| 本文 |
--

実はこの計画については、2002年8月15日付の第21回でも一
度紹介しているが、落ちぶれたスーパーヒーローが一般市民
との生活の中で自分を取り戻して行くという物語。以前の報
告では12歳の少年との交流が中心となるとされていたが、今
回の情報では主婦との恋愛が描かれるということで、映画の
企画も2年半も経つといろいろ進化するようだ。
 オリジナルは、6年ほど前にヴィンセント・ンゴという脚
本家が発表したもので、以来、映画化されていない優秀脚本
の一つとして各所で話題に上っていた。そして前回報告した
時点では、このオリジナル脚本を、『ビューティフル・マイ
ンド』でオスカーを受賞したばかりのアキヴァ・ゴールズマ
ンが再構築し、ゴールズマンの製作で、『ブレア・ウィッチ
・プロジェクト』などのアーチザンが映画化するとなってい
たものだ。また当時の報道では、監督候補にトニー・スコッ
トの名前が上がっているともされていた。

--

| 課題内容 |
本文の「実はこの計画については、2002年8月15日付の第21回でも一」から始まり「企画も2年半も経つといろいろ進化するようだ。」までの部分を、「主婦」を「女性記者」に置き換えて書き改めてください。 この資料は解答に使いません。

| 参照資料 |
--

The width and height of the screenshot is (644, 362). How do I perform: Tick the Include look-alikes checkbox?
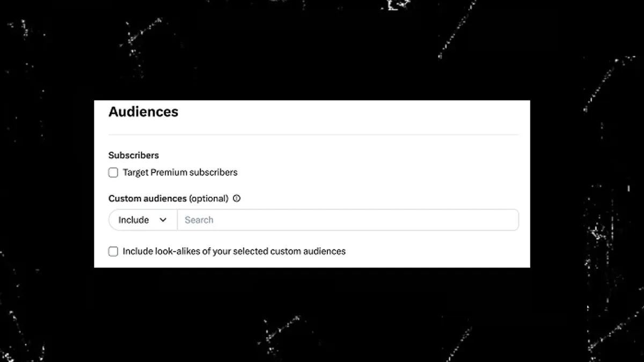(113, 252)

--

| 解答 |
実はこの計画については、2002年8月15日付の第21回でも一
度紹介しているが、落ちぶれたスーパーヒーローが一般市民
との生活の中で自分を取り戻して行くという物語。以前の報
告では12歳の少年との交流が中心となるとされていたが、今
回の情報では女性記者との恋愛が描かれるということで、映画の
企画も2年半も経つといろいろ進化するようだ。